| PASSAGE TO READ |
Also, the users have a limited amount of space in which to store the materials and the empty containers after they have completed their chemical treatments.

In conventional tanks, plastic linings were melted onto the interior walls of the tank or blow-molded free standing plastic liners were placed inside the tank during its assembly. However, the melted linings were not sturdy and the tanks could not be reused. The blow-molded tanks tended to be expensive and could not be removed from the tank to be cleaned. Also, for gravity flow of the tanks they must be elevated. Therefore, they must be placed on loading docks or trucks, or pedestals had to be built underneath the tanks provide elevation of the tank to remove its contents and fill a measuring device or other suitable container.

For certain tenacious chemicals, such as those used to protect plants from the elements by sticking to the leaves, the evacuation of the tank is difficult due in part to their viscous nature. Therefore, pumps are conventionally used to aid in evacuation of the tank. However, pumps are not reliable and tend to fail thereby wasting time and effort or the users.

Therefore, it is an object of the present invention to provide an apparatus which provides minimal contact of the product with the air over long periods; to provide an apparatus which uses an inner lining or bladder; to provide an apparatus that eliminates the formation of scale and subsequent plugging of the nozzle; an apparatus which can be reused; an apparatus which can be contained and stacked; and an apparatus which is cost efficient and relatively easy to maintain. This object is accomplished by the use of a non-scaling, self-supporting, rigid outer tank fitted with a heavy, durable collapsible bladder. The tank is held in a base and has a cover. In addition, because it is a gravity flow tank, no pump is needed to evacuate the enclosed flowable material.

| DATA SECTION |
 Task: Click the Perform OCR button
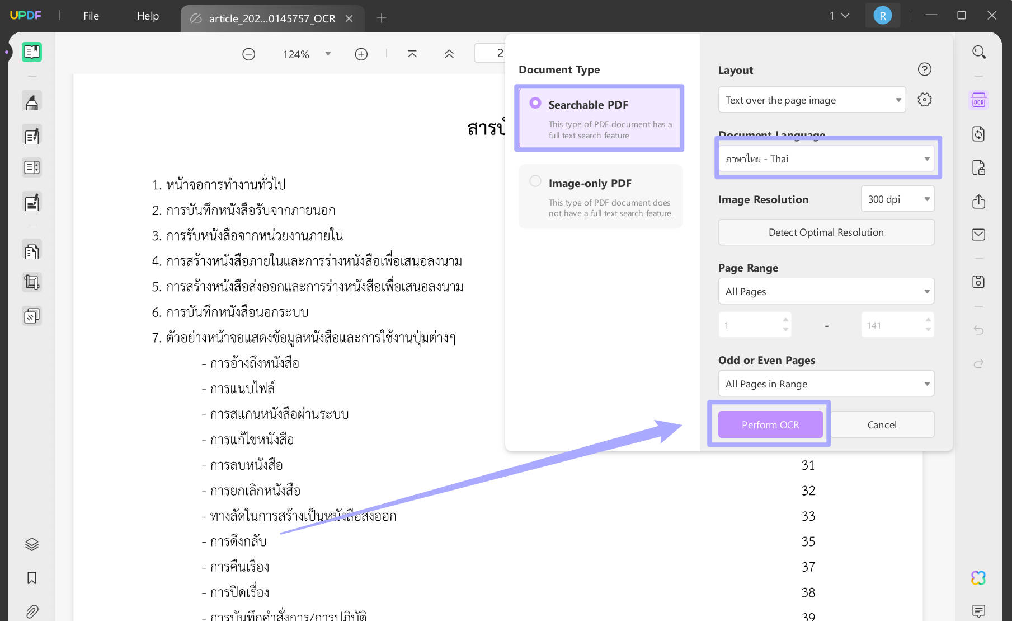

| WORK TO COMPLETE |
Extend the passage about the gravity-flow chemical tank with a collapsible bladder, picking up right after its final sentence. The listing above isn't needed.

| WRITTEN RESPONSE |
SUMMARY

In accordance with the present invention, a container for containing flowable material is provided which comprises a rigid tank having a top opening in the tank for filling the tank with the flowable material; a bottom opening in a lowermost portion of the tank for evacuating the flowable material; an effluent piping assembly connected to the bottom opening in the tank; a cap to seal the top opening; and a collapsible bladder inside the tank which prevents the flowable material from coming in contact with the tank material, and top cover and bottom base assemblies which are shaped to receive the tank. The pipe has a dispensing end which utilizes a spout, a dry-lock, or a spring valve.

BRIEF DESCRIPTION OF THE DRAWINGS

The invention will now be described by way of example and with reference to the accompanying drawings, in which:

FIG. 1 is a container and base in accordance with the present invention; and

FIG. 2 is an optional piping assembly for the container of FIG. 1.

DETAILED DESCRIPTION OF THE PREFERRED EMBODIMENT

In a typical embodiment of the present invention, a non-scaling tank for flowable materials such as pesticide flowable formulations or suspension concentrates consists of a rigid self-supporting outer tank fitted with a heavy, durable collapsible bladder. The flowable formulation is pumped into the bladder within the 50 to 250 gallon "mini bulk" tank for transport and then used for product additions to the farmer's spray tank or other similar use. The bladder has a two-fold purpose. It keeps air from contacting the product and the product from contacting the tank, thereby preventing scale formation and contamination of the tank walls. In this manner, the tank and the bladder are both refillable and reusable. The bladder may be reused six or more times and then removed at the end of a season and replaced for use in the next year. Thus, the tank is not contaminated and does not need to be discarded. Therefore a significant amount of hazardous chemical waste is reduced.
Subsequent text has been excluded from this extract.